Again, when I see Todd talk, it seems inbetween the lines, he wasn't happy with Oblivion.
I actually can see why Oblivion was a disappointment for them from modding the game. Oblivion, while working fine and well on the surface had several engine and coding problems that drew away a lot of very talented modders. Since I'm a graphical part expert I'll list the graphic part things:
1. Skeleton - character skeleton was not even symmetrical and obviously made... strange, probably to compensate for some kind of engine problem. Which interfered with animation and to lesser degree modeling.
2. Transparency - there was no way to force layer order expect for something done in Maya that resembled Voodoo practices more than modeling, and was only partially successful on complex shapes. The other way to stop textures from flickering ended up with rough edges on textures - no matter what you did your model and textures never looked good when utilizing multi level transparency. Which is a killer for clothing and hair design.
3. There where "remnants" of animated hair found in the game files that obviously even Bethesda couldn't force to work, so they had to settle for the bulky hair.

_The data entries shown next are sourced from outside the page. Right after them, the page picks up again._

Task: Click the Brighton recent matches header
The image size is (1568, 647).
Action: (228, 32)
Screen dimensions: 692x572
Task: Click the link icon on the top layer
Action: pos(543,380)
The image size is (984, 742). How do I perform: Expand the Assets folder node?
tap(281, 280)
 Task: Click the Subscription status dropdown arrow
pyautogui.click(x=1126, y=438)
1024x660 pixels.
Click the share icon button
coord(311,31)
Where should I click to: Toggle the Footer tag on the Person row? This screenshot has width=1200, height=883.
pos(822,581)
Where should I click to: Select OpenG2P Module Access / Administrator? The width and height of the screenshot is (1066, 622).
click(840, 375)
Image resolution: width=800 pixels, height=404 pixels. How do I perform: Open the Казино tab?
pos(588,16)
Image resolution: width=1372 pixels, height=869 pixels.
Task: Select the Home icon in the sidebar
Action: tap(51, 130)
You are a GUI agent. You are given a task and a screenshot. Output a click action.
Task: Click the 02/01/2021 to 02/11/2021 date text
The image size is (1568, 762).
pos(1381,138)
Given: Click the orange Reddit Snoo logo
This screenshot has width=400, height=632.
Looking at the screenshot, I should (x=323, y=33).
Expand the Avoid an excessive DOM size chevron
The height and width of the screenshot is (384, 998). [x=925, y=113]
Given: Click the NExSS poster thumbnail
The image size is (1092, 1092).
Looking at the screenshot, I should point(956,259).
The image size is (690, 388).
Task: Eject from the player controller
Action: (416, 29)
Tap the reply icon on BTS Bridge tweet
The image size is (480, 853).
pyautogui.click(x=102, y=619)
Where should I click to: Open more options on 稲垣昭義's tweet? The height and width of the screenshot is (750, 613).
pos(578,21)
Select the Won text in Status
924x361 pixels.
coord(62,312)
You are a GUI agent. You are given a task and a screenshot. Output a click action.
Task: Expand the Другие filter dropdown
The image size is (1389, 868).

4. Rigging on character models required some other form of Voodoo to show up in character creation screen correctly.
And that is only form the graphical point of view - no matter what you did you banged your head in to some kind of limiter that felt like a mistake in programing or engine. Could draw anyone crazy. The obviously either had no time, or no tech to correct thous things, and just avoided them the best they could - by not rigging things on character (like hair) and making models that did not require transparency on more than one layer...
As I understand it similar issues where found in other parts as well - coding, scripting and so on.
I certainly hope that Skyrim woun't have as many mistakes - they had time to re wright any part of the engine that gave them trouble before, if they did it right than Skyrim will be a whole other story. But only if they did it right.